Through paleogenetic research, we know that genes connected with autism were present 100 000 years ago. We also know that while there’s an enormous variation across the autistic spectrum, some autists can be quite disabled. Even for those who aren’t, atypical communication and sociality can make social interaction challenging at the least. Given that central to evolutionary success is the ability to find a mate and procreate, clearly the evolutionary cards are stacked against those on the spectrum.
But as we saw, evolution doesn’t only select against, it selects for. So what we have to consider is that as well as a number of traits on the minus side of the evolutionary ledger, on the plus side, autism also has the potential for substantial benefits. Accordingly, while it can be touch and go at times, we still manage to end up with a successful evolutionary mechanism. Of course, not all that successful, if not, eventually we’d all become autistic. But successful enough to keep autism ticking over, at around 1% of the population, throwing up both individuals who have severe challenges alongside individuals who have unique, sometimes remarkable capabilities - and including many individuals who combine both.
In other words, a whole class of people where in evolutionary terms we accept that there will be cases where we reach an evolutionary dead-end through failing to mate and procreate, but we’re prepared to take that chance because on the other side of the ledger, there’s a real performance boost: the overclocked human.
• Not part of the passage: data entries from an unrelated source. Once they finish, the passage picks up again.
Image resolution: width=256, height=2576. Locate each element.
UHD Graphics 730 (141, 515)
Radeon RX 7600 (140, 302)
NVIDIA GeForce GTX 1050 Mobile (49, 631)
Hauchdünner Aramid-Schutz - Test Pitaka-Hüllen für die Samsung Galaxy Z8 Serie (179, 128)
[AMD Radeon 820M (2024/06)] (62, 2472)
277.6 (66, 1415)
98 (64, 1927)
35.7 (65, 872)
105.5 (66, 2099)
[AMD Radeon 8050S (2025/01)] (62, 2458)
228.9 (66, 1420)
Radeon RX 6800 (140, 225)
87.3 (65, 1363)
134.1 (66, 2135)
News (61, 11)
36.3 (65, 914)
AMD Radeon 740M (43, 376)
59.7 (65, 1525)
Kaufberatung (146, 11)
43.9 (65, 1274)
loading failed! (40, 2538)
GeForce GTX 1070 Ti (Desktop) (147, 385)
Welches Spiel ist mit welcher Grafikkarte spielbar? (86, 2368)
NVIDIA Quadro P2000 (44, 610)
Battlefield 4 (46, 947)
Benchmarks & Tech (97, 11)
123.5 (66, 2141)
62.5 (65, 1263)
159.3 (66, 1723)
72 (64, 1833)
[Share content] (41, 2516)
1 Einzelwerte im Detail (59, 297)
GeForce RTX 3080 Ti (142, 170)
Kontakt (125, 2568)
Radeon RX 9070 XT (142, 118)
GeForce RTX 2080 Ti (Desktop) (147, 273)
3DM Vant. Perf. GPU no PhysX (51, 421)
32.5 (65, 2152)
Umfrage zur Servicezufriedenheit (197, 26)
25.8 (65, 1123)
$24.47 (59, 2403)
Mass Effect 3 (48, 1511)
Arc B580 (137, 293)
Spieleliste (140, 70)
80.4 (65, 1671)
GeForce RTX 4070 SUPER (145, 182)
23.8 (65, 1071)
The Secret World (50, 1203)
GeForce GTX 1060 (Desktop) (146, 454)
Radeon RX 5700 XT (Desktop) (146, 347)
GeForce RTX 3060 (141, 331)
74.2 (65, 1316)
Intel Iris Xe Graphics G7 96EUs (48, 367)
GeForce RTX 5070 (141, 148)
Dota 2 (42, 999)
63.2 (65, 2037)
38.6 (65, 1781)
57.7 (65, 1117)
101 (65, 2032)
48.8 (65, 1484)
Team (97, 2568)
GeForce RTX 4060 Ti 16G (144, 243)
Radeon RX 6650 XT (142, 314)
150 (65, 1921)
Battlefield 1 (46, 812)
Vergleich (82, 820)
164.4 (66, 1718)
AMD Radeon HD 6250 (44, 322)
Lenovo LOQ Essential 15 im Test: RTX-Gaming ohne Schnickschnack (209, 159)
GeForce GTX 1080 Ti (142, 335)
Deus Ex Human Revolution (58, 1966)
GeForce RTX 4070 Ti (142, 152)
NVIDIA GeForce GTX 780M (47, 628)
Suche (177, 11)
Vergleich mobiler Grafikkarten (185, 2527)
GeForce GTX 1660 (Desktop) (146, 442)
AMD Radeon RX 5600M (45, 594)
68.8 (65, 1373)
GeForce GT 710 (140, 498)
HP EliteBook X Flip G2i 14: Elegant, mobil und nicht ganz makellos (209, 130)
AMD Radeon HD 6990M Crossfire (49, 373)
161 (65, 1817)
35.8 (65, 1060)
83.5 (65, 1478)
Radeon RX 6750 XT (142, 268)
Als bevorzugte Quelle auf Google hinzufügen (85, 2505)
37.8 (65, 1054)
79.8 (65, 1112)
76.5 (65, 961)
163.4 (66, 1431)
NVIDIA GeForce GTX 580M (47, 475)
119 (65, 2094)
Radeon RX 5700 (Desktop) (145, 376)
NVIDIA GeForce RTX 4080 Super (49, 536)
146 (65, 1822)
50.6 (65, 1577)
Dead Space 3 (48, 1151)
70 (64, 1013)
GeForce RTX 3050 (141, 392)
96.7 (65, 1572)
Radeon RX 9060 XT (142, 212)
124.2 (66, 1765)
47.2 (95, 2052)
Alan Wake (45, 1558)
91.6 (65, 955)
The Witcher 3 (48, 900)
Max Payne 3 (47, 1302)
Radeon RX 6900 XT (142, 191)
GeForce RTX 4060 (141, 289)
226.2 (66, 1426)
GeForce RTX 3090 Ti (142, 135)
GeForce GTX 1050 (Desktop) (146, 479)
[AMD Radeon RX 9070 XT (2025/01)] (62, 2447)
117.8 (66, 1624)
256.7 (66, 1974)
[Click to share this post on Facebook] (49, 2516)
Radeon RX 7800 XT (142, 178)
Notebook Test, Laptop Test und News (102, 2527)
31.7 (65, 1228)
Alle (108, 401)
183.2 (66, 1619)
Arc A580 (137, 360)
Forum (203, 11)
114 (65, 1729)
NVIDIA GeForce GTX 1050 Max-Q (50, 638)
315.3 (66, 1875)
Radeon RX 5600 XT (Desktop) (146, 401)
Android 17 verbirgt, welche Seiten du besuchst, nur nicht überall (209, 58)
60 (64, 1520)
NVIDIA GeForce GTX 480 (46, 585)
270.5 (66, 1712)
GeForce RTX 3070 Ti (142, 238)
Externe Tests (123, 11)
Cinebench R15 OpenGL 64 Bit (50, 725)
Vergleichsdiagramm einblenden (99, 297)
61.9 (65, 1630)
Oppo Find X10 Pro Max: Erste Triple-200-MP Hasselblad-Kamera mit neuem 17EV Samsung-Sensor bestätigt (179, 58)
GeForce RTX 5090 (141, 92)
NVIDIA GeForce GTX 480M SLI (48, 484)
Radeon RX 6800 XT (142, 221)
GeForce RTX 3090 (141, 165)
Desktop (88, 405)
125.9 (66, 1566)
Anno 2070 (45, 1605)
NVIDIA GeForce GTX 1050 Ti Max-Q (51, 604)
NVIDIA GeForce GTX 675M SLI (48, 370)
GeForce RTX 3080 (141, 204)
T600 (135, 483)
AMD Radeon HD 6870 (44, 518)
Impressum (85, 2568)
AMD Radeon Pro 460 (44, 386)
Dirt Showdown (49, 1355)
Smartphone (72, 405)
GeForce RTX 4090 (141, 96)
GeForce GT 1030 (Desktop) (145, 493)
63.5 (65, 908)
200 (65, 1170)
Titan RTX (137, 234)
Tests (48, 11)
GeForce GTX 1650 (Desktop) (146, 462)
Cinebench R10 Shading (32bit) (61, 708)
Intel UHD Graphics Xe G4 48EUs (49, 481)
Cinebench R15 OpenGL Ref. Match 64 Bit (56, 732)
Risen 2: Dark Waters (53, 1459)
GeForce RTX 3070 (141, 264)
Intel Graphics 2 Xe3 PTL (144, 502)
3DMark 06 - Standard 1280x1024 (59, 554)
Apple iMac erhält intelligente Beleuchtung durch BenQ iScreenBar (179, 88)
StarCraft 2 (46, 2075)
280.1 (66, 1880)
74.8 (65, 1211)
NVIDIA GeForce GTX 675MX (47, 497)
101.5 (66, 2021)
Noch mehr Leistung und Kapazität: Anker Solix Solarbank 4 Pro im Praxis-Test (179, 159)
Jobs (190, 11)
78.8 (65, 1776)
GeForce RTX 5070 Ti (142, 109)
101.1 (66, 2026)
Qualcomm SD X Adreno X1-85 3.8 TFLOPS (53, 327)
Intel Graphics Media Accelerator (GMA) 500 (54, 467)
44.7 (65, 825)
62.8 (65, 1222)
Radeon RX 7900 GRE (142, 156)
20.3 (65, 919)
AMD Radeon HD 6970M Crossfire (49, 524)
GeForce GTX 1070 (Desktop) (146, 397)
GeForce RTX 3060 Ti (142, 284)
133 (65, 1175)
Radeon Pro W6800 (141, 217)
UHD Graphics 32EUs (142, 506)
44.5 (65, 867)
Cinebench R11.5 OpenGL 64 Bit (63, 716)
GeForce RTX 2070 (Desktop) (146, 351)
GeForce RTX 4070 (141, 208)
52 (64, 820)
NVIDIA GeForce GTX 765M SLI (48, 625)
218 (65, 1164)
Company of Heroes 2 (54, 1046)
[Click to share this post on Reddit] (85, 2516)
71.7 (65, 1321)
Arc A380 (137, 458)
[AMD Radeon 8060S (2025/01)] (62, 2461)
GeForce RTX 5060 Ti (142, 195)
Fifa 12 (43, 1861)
That performance boost isn’t just coming from the cliché of the savant autist who is able to memorise the phone book or recite Pi to 50 000 digits, though no doubt, there’ve been autists like that right through the history of our species. In his study of tribal Siberian reindeer herders, Piers Vitebsky describes an elderly man who had little social interaction with the rest of the tribe, but had a detailed memory of the parentage, medical history and character of each one of the 2,600 reindeer in the tribe’s herd. This vital knowledge made a significant contribution to their management and survival. He was more comfortable in the company of reindeer than of humans, but was much respected and, most importantly of all in terms of evolutionary success, had a wife, son and grandchildren. In his book, |The Power of Neurodiversity: Unleashing the Advantages of Your Differently Wired Brain”, Thomas Armstrong speaks of “an individual in the congo, who had all the classic signs of autism but was regarded as a gifted individual by his tribe. He was a master weaver. His love of meticulous detail and patterns gave him an important niche in the community where his drawbacks were less important than what he had to contribute to the culture.”
But autists didn’t even need to be remarkable or unique, it was enough that they were different. In her paper, The Stone Age Origins of Autism, Penny Spikins makes the point that rather than any specific abilities, one of the main attributes that ensured the evolutionary success of autists was simply that they brought diversity: different and even heightened capabilities in terms of reasoning and logic, memory, visual and perceptual processing, methology and analysis, sensory capabilities such as hearing or smell, and even a heightened sense of social justice and honesty.
This range of unique capabilities that complimented neurotypical behaviours was enough to give autists a valued place in the group, and through it, access to the resources they would have needed to survive, and to partners. As the group as a whole benefited from the presence of autists, they were able to ensure their evolutionary success, in spite of the fact that not all individual autists were able to contribute to group success or maintenance.